Qualified Opportunity Zones (QOZs) allow investors to defer or abate capital gains by investing in “low-income communities” as designated by census tracts. In October, the IRS shared more details about Section 1400Z, a provision in the 1,097-page Tax Cuts and Jobs Act that initially did not receive much attention.
The idea is boost investment and spur economic development in neighborhoods that have been down on their luck. States were allowed to designate up to 25 percent of census tracts as well as contiguous low-income communities. In California, the state has provided resources to identify the 879 Designated QOZs.

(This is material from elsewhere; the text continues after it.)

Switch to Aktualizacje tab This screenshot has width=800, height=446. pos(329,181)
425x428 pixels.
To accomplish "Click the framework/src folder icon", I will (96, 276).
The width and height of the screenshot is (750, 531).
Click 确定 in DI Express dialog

What are the tax benefits of QOZs?
The first is being able to defer paying tax on capital gains. Second, if a taxpayer holds the investment for five to seven years, the IRS forgives some of this deferred gain (generally a 10 to 15 percent exclusion).
The regulations include an end date of December 26, 2026, so as time goes by the benefit decreases.

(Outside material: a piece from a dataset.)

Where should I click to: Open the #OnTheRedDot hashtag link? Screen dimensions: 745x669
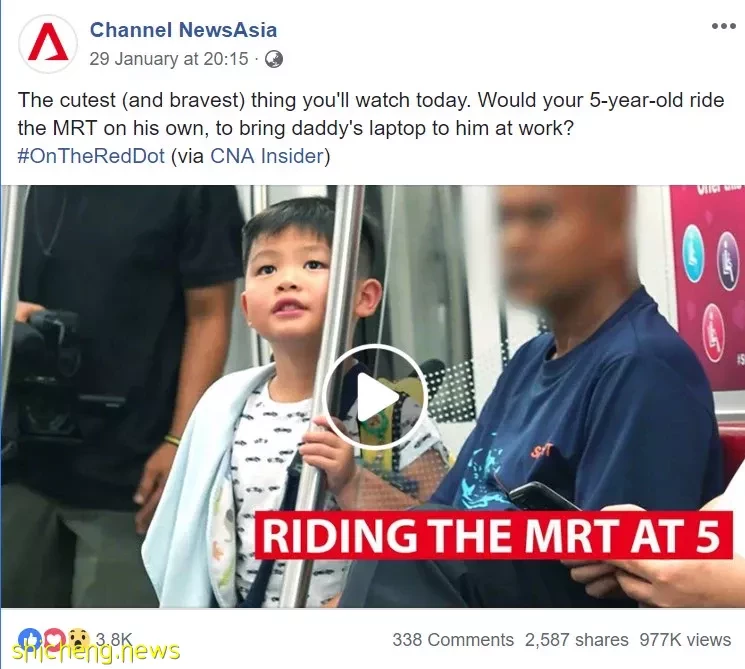coord(91,156)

In addition, a stepped-up basis is available if an investor holds onto an investment (for example, a formerly abandoned building turned into office space for a letterpress operator and photographer) for at least 10 years.
What is required to set up a Qualified Opportunity Fund?
A partnership or corporation can self-certify by filing a 8996 with its tax return – the IRS plans to issue a final version of the form in December 2018.
This designation that allows the entity to invest in eligible property located in the QOZ. It is not necessary to live or work in a QOZ to benefit.
Can you invest other capital gains into a Qualified Opportunity Fund?
If you sold stock at a gain, you can reinvest it within 180 days into a Qualified Opportunity Fund to defer paying tax on the gain. This election can be made when filing a 2018 tax return.
The IRS will be issuing more regulations about the tax benefits of opportunity zones in the coming months.